Morrer para Viver

É opinião quase geral que basta morrer para saber o que é Deus, Vida e Seilá.

Após o enforcamento de Adolf Eichmann, em Tel-Aviv, disse o reverendo que em vão tentara convertê-lo: “Agora Eichmann já sabe o que é Deus”.

Entretanto, a simples perda do corpo material não torna ninguém sábio, não faz ninguém melhor ou pior do que foi durante a sua vida terrestre.

O estado de um defunto permanece o mesmo, após-morte, que foi em vida.

O que modifica a pessoa não é a morte, nem mesmo a vida como tal, mas sim uma nova vivência, um outro modo de ser e de agir, nascido da experiência íntima.

Quem não morreu espontaneamente antes de ser morto compulsoriamente, perde o seu tempo.

Disto sabiam e sabem os grandes mestres da vida.

O Cristo diz: “Se o grão de trigo não morrer, ficará estéril – mas, se morrer, produzirá muito fruto”

E Paulo de Tarso escreve: “Eu morro todos os dias – e é por isto que vivo”.

Quem não teve a coragem de morrer decentemente não pode ter a esperança de viver gloriosamente, nem aquém nem além-túmulo.

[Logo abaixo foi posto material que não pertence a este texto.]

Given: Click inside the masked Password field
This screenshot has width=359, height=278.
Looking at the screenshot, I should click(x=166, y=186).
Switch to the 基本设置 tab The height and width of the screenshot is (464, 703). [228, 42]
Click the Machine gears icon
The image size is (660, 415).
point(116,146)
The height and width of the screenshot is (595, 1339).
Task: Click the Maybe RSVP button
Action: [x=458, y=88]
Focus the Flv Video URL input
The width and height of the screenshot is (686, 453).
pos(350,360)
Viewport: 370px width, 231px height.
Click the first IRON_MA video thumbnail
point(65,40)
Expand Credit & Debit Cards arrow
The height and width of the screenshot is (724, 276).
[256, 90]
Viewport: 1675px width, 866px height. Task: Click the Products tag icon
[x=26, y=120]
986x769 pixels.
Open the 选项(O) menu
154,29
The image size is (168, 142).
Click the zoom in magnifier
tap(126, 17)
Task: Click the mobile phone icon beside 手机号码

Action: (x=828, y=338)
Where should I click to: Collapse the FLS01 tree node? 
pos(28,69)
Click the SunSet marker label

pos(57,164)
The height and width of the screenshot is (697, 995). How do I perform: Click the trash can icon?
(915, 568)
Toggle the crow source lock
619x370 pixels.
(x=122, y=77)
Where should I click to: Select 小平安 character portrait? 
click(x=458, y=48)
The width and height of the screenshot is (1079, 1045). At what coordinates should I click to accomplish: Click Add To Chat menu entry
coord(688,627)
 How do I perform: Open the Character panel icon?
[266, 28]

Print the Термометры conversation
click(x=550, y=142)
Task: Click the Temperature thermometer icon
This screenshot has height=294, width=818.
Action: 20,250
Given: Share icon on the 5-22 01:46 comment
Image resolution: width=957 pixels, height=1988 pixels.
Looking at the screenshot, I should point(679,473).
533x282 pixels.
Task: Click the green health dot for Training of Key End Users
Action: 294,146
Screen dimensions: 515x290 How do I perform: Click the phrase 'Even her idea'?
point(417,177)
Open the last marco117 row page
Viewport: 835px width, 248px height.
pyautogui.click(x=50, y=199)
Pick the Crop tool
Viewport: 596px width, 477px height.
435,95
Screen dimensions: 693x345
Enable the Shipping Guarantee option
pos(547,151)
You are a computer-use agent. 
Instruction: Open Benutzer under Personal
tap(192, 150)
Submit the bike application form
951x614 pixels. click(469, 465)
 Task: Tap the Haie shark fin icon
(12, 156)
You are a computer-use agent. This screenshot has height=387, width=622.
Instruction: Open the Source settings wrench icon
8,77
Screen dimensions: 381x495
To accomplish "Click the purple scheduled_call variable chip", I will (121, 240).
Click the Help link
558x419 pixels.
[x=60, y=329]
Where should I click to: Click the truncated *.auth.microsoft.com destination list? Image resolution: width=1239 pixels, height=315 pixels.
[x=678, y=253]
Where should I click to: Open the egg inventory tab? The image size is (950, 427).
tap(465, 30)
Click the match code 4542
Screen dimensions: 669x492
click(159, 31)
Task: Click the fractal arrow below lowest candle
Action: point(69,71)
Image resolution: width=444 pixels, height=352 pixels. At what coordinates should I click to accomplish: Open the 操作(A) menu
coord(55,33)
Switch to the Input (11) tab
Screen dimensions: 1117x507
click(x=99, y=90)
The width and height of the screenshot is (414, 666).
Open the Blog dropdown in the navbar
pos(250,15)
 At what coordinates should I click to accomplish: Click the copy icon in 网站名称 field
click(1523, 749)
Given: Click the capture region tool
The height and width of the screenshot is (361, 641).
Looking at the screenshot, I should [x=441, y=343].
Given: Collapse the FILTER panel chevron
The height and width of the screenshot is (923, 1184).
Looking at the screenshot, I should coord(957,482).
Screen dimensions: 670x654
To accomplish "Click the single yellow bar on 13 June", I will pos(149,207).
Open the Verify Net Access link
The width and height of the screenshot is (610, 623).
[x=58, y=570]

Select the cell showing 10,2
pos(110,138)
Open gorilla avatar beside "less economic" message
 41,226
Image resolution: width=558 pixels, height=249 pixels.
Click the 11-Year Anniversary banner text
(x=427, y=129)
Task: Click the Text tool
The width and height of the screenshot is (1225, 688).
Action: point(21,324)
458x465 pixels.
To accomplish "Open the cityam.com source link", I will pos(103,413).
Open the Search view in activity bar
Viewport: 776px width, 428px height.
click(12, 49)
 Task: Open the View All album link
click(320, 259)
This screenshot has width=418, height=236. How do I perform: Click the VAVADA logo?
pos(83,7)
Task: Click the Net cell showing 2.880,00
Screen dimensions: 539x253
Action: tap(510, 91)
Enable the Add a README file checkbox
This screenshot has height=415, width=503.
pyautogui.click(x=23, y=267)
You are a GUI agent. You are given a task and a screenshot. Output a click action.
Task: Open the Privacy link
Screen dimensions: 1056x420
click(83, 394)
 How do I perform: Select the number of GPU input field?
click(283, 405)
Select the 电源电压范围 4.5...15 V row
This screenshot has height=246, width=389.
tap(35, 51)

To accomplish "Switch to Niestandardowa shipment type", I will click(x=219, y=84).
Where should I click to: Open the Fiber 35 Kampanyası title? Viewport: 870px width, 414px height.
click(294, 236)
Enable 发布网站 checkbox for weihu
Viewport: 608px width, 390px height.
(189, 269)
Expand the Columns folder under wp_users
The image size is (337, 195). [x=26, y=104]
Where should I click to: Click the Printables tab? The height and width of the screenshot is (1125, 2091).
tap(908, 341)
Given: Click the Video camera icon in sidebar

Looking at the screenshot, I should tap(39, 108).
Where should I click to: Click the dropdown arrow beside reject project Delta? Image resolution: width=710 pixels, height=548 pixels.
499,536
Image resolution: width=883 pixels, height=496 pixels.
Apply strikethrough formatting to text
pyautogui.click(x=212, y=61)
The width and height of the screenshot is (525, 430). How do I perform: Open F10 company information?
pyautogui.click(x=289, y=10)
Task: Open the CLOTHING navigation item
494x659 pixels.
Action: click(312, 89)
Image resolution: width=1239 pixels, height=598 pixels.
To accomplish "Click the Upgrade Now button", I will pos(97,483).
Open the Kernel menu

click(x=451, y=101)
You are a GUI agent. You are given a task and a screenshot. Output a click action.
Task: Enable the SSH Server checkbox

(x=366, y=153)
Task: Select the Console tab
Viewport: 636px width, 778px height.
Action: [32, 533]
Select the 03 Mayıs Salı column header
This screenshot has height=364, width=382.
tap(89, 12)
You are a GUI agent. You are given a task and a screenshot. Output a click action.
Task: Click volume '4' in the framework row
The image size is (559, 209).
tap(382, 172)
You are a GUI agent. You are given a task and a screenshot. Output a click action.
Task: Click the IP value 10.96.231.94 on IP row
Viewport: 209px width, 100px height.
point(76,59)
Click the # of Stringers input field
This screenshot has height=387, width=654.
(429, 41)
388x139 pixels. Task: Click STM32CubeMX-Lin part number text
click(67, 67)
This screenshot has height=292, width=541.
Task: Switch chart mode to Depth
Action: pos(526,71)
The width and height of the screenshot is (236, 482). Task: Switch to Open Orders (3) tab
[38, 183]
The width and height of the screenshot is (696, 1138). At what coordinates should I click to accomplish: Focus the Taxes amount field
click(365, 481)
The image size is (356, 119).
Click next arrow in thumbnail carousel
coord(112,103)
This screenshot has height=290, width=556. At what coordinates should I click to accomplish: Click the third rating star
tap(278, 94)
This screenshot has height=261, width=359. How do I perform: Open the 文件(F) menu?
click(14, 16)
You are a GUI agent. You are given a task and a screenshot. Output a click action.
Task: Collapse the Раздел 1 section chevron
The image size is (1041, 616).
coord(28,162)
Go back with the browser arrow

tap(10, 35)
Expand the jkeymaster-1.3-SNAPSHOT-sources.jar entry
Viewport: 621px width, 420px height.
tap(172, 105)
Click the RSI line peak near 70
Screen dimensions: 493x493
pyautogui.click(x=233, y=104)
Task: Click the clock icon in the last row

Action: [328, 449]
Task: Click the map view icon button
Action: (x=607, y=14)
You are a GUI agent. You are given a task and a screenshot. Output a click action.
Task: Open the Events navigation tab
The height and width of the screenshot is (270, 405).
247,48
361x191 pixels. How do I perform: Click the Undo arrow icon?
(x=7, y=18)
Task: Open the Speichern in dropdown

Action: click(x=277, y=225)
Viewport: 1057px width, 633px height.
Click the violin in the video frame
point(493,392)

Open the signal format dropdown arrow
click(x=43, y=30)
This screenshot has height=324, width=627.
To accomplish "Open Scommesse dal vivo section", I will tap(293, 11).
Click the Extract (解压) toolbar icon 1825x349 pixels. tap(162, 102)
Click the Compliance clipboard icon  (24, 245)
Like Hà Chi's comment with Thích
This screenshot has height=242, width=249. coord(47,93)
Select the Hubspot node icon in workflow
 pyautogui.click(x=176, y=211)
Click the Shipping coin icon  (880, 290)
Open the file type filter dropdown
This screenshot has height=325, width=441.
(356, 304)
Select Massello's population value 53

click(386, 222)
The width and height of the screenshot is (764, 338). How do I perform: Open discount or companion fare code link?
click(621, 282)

Carpinteiro de Nazaré insiste: “Não chameis ninguém, sobre a face da terra, vosso pai, vosso mestre, vosso guia”.

O mundo está repleto de espiritualismos – mas é pobre em espiritualidade. A verdadeira espiritualidade nasce duma profunda revelação interior, duma radical “transmentalização” (metánoia), como diz o Evangelho; o humano-ego tem de transcender a sua mentalidade habitual e entrar numa nova dimensão do humano-Eu.

Este processo (João Batista e os Essênios) morte-vida é belamente simbolizado pelo ritual do mergulho (baptisma), representando a morte do velho humano-ego (imersão na água) e o nascimento do novo humano-Eu (emersão) e também por Heráclito.

Se essa transmentalização ou conversão do humano interior não tiver ocorrido, nenhum batismo externo o pode salvar.

O que de fora acontece ao humano não o torna puro nem impuro, não o faz bom nem mau – somente o que de dentro acontece ao humano, isto sim o torna puro ou impuro, bom ou mau.

Em última análise, é o uso ou abuso do livre-arbítrio que abre ao humano as portas do céu ou do inferno.